| Data shown |

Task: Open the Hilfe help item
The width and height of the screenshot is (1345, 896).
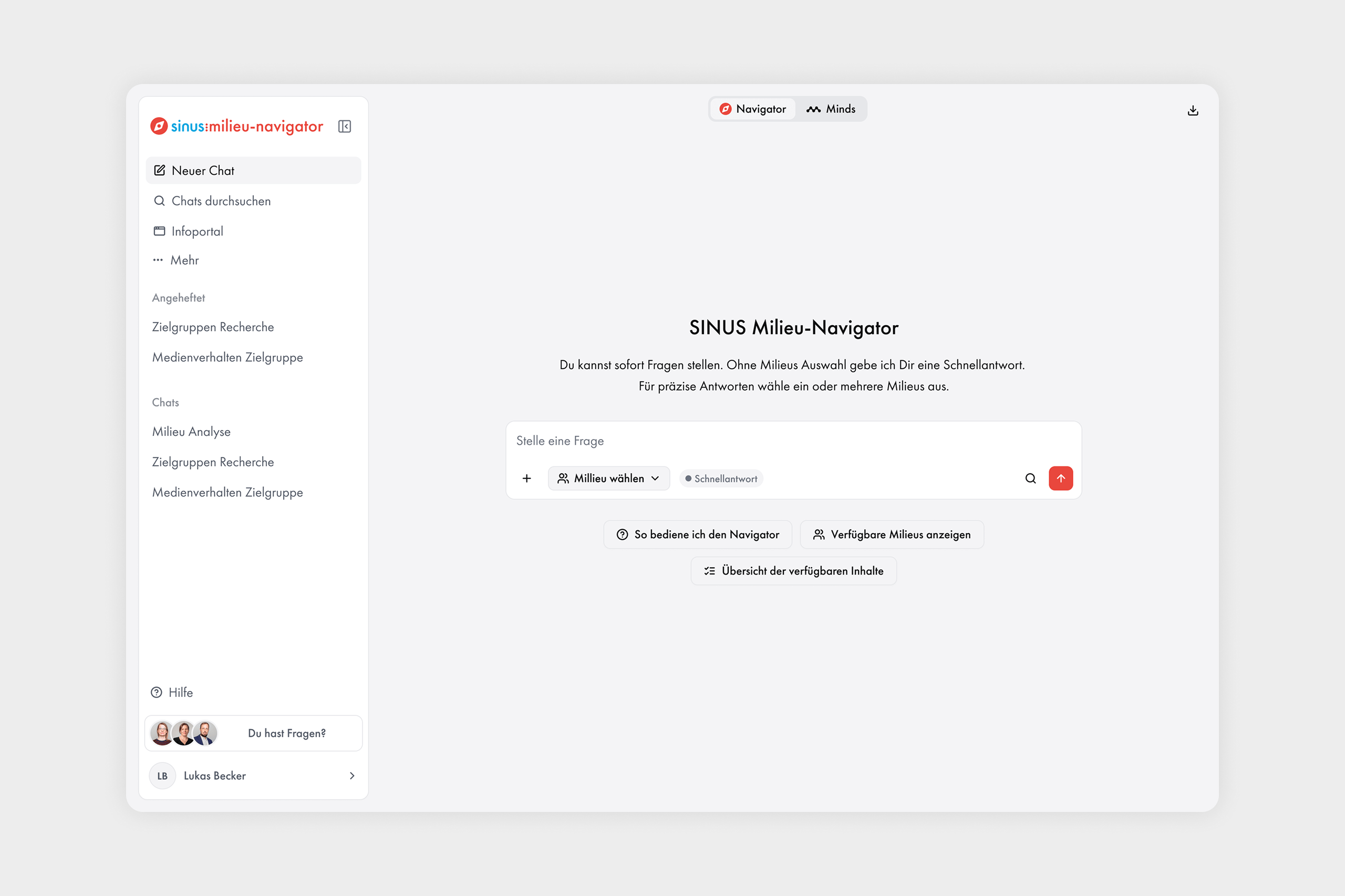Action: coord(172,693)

* * *

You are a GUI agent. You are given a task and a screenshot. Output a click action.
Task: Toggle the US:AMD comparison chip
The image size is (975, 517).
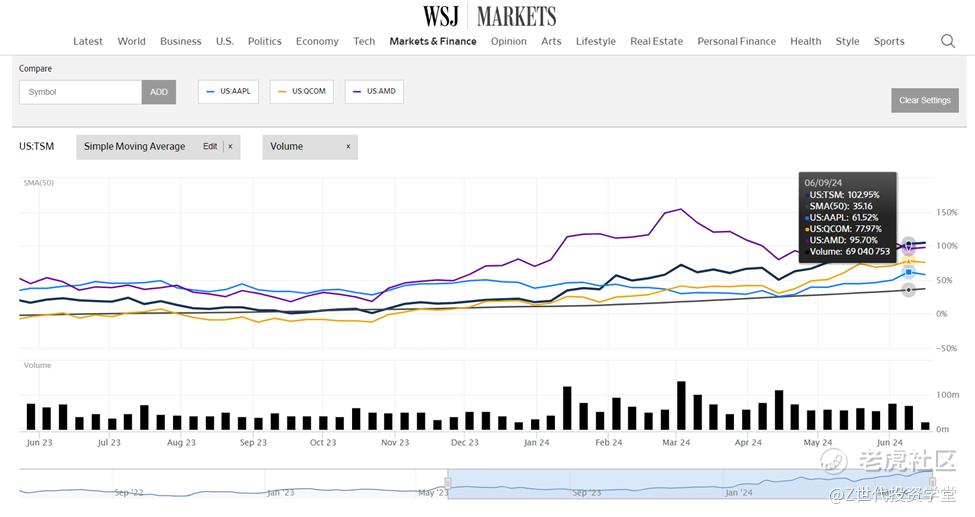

| Task instructions |
Find "You are a GUI" in the entries above and copy that whole line exactly, then each line after it through the line that contains "The image size is (975, 517).".

| Output for this task |
You are a GUI agent. You are given a task and a screenshot. Output a click action.
Task: Toggle the US:AMD comparison chip
The image size is (975, 517).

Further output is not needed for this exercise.